Un vistazo a los resultados que en Instagram devuelve la busca del hashtag ‘selfmarriage’ sirve para comprobar que la sologamia es uno fenómeno femenino, y, para muchos, feminista. Casándose con ellas mismas, estas mujeres parecen querer cumplir con el destino nupcial que la sociedad todavía parece esperar de ellas, pero aprovechando el acto para celebrar su independencia.

“Amarse a uno mismo es el inicio de un romance que dura toda la vida”, dijo Oscar Wilde, y es la idea que parece subyacer detrás de este tipo de bodas, a caballo entre una novela de Jane Austen y un libro de autoayuda.

Otras feministas lo ven con malos ojos. Para Eva Wiseman, una periodista británica, la sologamia, lejos de ‘empoderar’ a las mujeres, solo perpetúa el problema de fondo. “En lugar de darle una patada al sistema y decir: ‘No necesito a un hombre para sentirme completa’, se lee como ‘pero necesito una boda’, opinó en su artículo el pasado mes de febrero.

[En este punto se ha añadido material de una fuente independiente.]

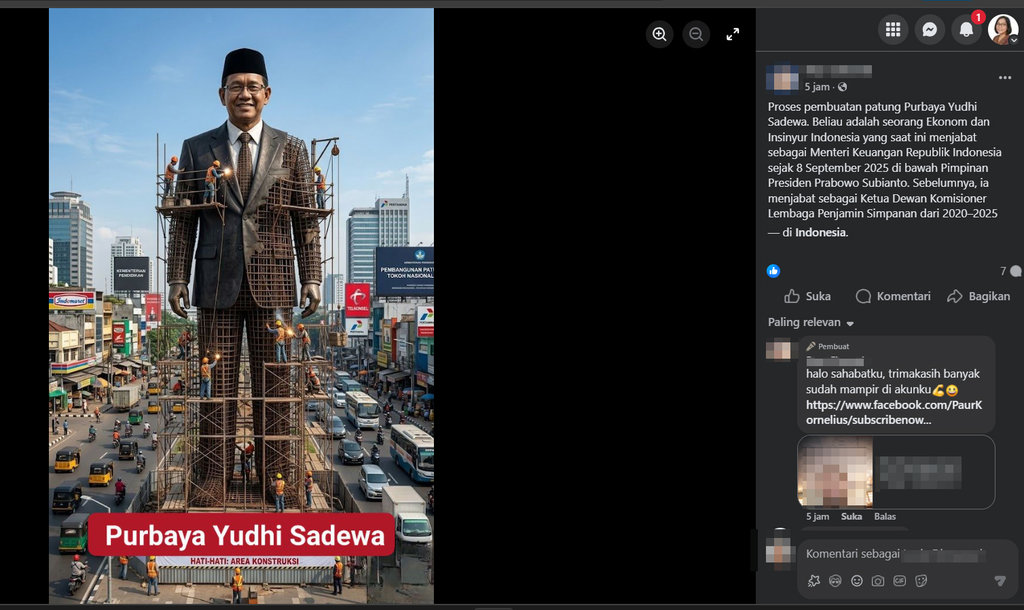Open the Facebook apps grid menu
Image resolution: width=1024 pixels, height=610 pixels.
click(x=893, y=30)
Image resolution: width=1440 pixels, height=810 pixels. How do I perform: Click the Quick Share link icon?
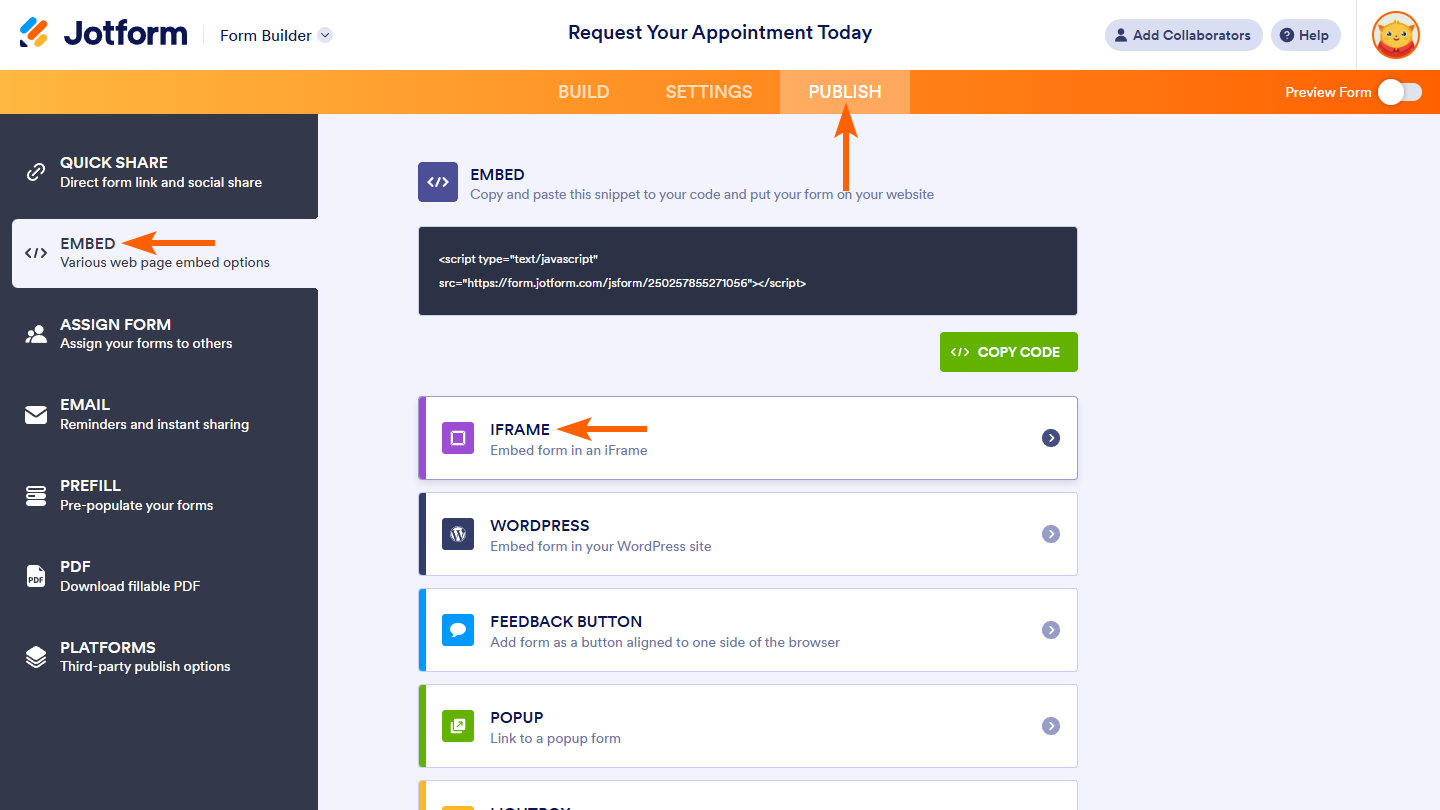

“Es la última concesión al sistema. Reconoce el matrimonio como la única manera de estar completa. Pero en lugar de un romance entre la novia y su prometido, se trata de un romance entre la novia y la boda en sí misma. La industria nupcial debe de estar frotándose las manos”.

Efectivamente, cada vez son más las empresas dedicadas a organizar este tipo de eventos. Como la canadiense Marry Yourself Vancouver, o, en Japón, Cerca Travel, que por cerca de 3.000 euros ofrece un paquete de vestido, maquillaje, peluquería y cobertura fotográfica. Laura Mesi se gastó 10.000 en una ceremonia para 70 invitados y un viaje de luna de miel a Egipto. Tal vez la verdadera pega de estas bodas es que a uno le sigan invitando.